The output that I get is this: "www.google.com,www.,,www."

What am I doing wrong?

Thanks! :)

Xyce Bedet
  • 43
  • 8
  • The match() method searches a string for a match against a regular expression, and returns the matches, as an Array object. what are you trying to achieve here? – Treesa Sep 20 '18 at 03:58
  • Just a quick comment -- parens means capture, i.e., regex m/(x)/ will return "x" for the match. There are no "https:" to capture here, yet you use parens, and it captures it. You probably want parens around "https:|www.", not around "(https:)" and "(www.)" individually, etc.. – HoldOffHunger Sep 20 '18 at 03:59
  • 3
    You are getting three items because you have capture groups (between the parentheses).
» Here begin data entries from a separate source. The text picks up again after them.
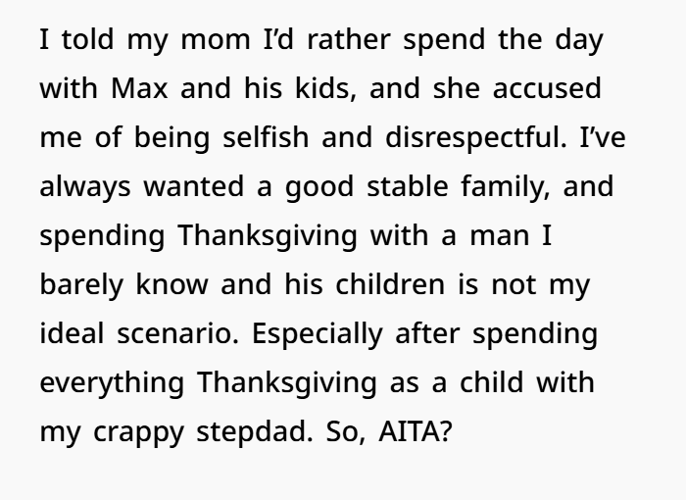Viewport: 686px width, 500px height.
Task: Click the word 'accused' in the second line
Action: point(547,88)
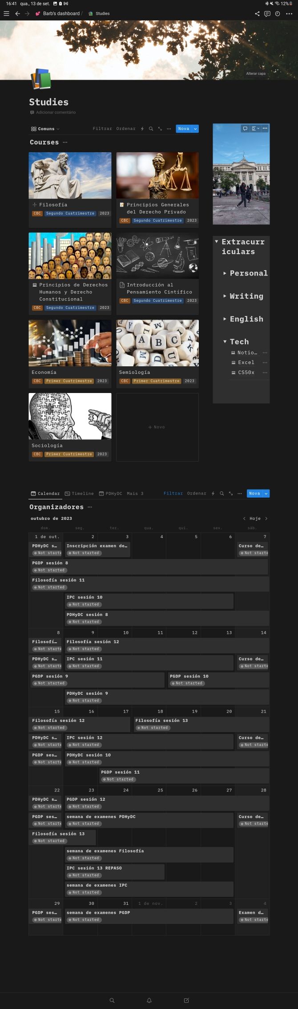Screen dimensions: 298x1009
Task: Switch to the PDHyDC view tab
Action: point(111,494)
So the first item is the whole match the others are the capture groups. – Get Off My Lawn Sep 20 '18 at 03:59
  • @Treesa I'm just doing some testing with regular expressions, which I'm pretty new with. I'm just trying to print www.google.com to my web page from the string in the variable "url." – Xyce Bedet Sep 20 '18 at 04:03
  • 1
    i found some results here. may be you can try https://stackoverflow.com/questions/6038061/regular-expression-to-find-urls-within-a-string – Treesa Sep 20 '18 at 04:04
  • You can use this regex urlRegEx = /((([A-Za-z]{3,9}:(?:\/\/)?)(?:[\-;:&=\+\$,\w]+@)?[A-Za-z0-9\.\-]+|(?:www\.|[\-;:&=\+\$,\w]+@)[A-Za-z0-9\.\-]+)((?:\/[\+~%\/\.\w\-_]*)?\??(?:[\-\+=&;%@\.\w_]*)#?(?:[\.\!\/\\\w]*))?)/. Match function return array object. I read more here: https://developer.mozilla.org/en-US/docs/Web/JavaScript/Reference/Global_Objects/String/match – DinhNguyen Sep 20 '18 at 04:08
  • created a codepen with the result https://codepen.io/treesa/pen/bxzNEb – Treesa Sep 20 '18 at 05:16

2 Answers2

1

Your regex works fine, what happens is that according to the match function you are getting one extra result for each group (defined by these parenthesis) that you have in your regex. to access the whole match you can access to the first item of the match return like the following:

var url = 'The URL was www.google.com';
var urlRegEx = /((\bhttps?:\/\/)|(\bwww\.))\S*/;
var urlRegMatch = url.match(urlRegEx)[0]; //this line changed, im using [0] to access the whole match only
document.write(urlRegMatch);

working example: https://jsfiddle.net/2sptg5rz/3/

reference about the match function: https://developer.mozilla.org/en-US/docs/Web/JavaScript/Reference/Global_Objects/String/match#Return_value

0

I'd like to thank @Dknacht and @Tressa for directing me to the correct answer, since the first value of the array, 0, is the matched text.

This code works for what I want to do:

var url = 'The URL was www.google.com';
var urlRegEx = /((\bhttps?:\/\/)|(\bwww\.))\S*/
var urlRegMatch  = url.match(urlRegEx);
document.write(urlRegMatch[0]);
Xyce Bedet
  • 43
  • 8